Sembrerebbe che l’attitudine estetica di questi artisti verso il loro territorio si inserisca in una specie di noncuranza nei confronti della natura, una dimensione di distacco dal reale concreto quotidiano, che rivelerebbero non tanto o soltanto insensibilità o immobilismo apatico, quanto il desiderio e il bisogno interiore di trasfigurare anche la natura circostante, di cui proporrebbero dunque una metamorfosi, timorosa ma coraggiosa, che metabolizzi il terrore di un mare portatore di crudeli invasori, e l’angoscia di una campagna associata al duro e poco redditizio lavoro agricolo e ai soprusi dei potenti di ogni tempo.

Una tale trasfigurazione di terre, colline e mari non era compiuta anche nella locale poesia di quei tempi, barocca o arcadica, nella quale, tra attardati petrarchismi e generiche scene pastorali, la campagna e il mare diventano una realtà magica, come un sogno di irraggiungibile felicità?

Uomini che non si “vedono”

Qualcuno potrebbe dire: una terra che per secoli ha subìto la storia, che ha combattuto guerre di altri, che è stata costretta a vedere il mondo e se stessa con gli occhi di altri, può forse concepire il desiderio di dialogare con i contemporanei (che la mal-governano), l’utilità di confrontarsi con le loro realizzazioni planetarie, esibite in ogni angolo della terra, può mai avere l’idea di proporre la propria ‘diversa’ realtà, dopo aver ammirato sì tanto l’invasiva realtà altrui?

Possono sfoggiare i volti dei loro contemporanei, esibire la bellezza delle loro città e della natura che le circonda, uomini che non ‘si vedono’ – e sostanzialmente non sono visti – dentro nella loro vera realtà, ossia una società che non è e non sentono propria?

Ma questa è la scivolosa strada della Questione meridionale!

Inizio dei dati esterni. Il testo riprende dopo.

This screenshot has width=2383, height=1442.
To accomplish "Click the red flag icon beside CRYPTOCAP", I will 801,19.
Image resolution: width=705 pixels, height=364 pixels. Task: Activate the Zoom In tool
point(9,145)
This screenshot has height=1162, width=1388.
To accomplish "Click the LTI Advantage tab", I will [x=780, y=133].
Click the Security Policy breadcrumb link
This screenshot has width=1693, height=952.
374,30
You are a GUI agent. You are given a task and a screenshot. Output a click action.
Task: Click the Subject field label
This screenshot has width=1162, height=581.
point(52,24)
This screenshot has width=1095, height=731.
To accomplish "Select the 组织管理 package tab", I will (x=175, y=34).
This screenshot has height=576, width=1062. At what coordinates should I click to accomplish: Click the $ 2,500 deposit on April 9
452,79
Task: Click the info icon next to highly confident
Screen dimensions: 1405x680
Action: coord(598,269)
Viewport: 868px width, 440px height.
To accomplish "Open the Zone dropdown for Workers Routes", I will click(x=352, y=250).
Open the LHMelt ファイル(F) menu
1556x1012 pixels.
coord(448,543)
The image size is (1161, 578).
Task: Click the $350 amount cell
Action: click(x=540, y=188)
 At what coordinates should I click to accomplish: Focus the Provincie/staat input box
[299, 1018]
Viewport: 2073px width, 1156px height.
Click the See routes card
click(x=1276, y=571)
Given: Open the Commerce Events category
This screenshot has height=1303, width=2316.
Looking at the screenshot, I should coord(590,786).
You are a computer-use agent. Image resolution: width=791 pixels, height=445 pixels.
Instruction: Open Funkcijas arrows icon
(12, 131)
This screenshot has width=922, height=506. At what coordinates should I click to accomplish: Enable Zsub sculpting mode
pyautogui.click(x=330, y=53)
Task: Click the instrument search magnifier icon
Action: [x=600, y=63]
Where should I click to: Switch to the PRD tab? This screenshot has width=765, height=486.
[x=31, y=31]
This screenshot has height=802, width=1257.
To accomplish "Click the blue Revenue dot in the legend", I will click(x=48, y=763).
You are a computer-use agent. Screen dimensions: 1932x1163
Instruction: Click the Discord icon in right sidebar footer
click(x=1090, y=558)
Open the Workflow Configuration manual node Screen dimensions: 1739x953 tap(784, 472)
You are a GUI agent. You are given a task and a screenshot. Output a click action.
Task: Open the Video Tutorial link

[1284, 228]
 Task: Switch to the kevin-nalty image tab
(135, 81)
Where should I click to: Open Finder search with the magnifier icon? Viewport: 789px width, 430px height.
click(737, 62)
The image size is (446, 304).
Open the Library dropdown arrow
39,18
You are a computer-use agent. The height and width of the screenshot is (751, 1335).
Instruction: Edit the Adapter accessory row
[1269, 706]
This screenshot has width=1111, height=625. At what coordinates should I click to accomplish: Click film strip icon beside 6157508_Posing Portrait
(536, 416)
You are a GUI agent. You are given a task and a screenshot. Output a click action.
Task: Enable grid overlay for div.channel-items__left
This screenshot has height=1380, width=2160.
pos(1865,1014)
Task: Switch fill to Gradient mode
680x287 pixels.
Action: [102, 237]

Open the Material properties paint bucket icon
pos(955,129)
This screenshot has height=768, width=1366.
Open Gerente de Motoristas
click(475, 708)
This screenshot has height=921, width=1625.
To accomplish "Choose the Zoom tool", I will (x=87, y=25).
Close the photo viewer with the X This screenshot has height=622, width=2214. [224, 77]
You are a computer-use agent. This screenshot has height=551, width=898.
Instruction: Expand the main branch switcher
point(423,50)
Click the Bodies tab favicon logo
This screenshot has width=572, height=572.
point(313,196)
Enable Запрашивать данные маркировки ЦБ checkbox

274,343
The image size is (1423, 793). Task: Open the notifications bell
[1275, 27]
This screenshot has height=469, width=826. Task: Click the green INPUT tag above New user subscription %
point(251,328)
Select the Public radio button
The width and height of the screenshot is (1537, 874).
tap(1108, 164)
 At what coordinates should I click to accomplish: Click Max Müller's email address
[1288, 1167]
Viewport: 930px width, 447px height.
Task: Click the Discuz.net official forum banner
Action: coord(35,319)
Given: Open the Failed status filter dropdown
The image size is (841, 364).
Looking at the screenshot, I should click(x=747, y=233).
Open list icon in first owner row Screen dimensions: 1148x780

Una strada … pericolosa.

Fernando Cezzi

La solitudine dell’artista?

La solitudine dell’artista salentino già nel Cinquecento e nel Seicento? Egli forse avvertiva una certa diffidenza – nei confronti dell’arte e degli artisti – nel suo ambiente che, da un lato, era ‘troppo’ tradizionalista e aristocratico, chiuso in se stesso nella sua eccentricità anche geografica, e, dall’altro, nel suo ceto popolare, non era in grado di ‘spingere’ la cultura.

Nel cuore di questa riflessione assume il ruolo centrale la ‘provincia’ e la sua ‘borghesia’: la prima, nel suo cul-de-sac, si mostrerebbe incapace di cercare il nuovo e il confronto, cronologicamente sfasata e in ritardo rispetto al ‘moderno’ che altrove si affacciava e veniva accolto; la seconda – professionisti, mercanti, finanzieri, agiati agricoltori ed ecclesiastici – non trasforma la propria ricchezza in propulsione artistica, spesso incantata dall’aristocrazia cui aspira. E, nel mezzo si ritrova l’artista, stimato inutile, bloccato e impotente.

Ma qui si aprirebbero di nuovo le pagine della Questione meridionale, e anche questa volta è opportuno fermarsi.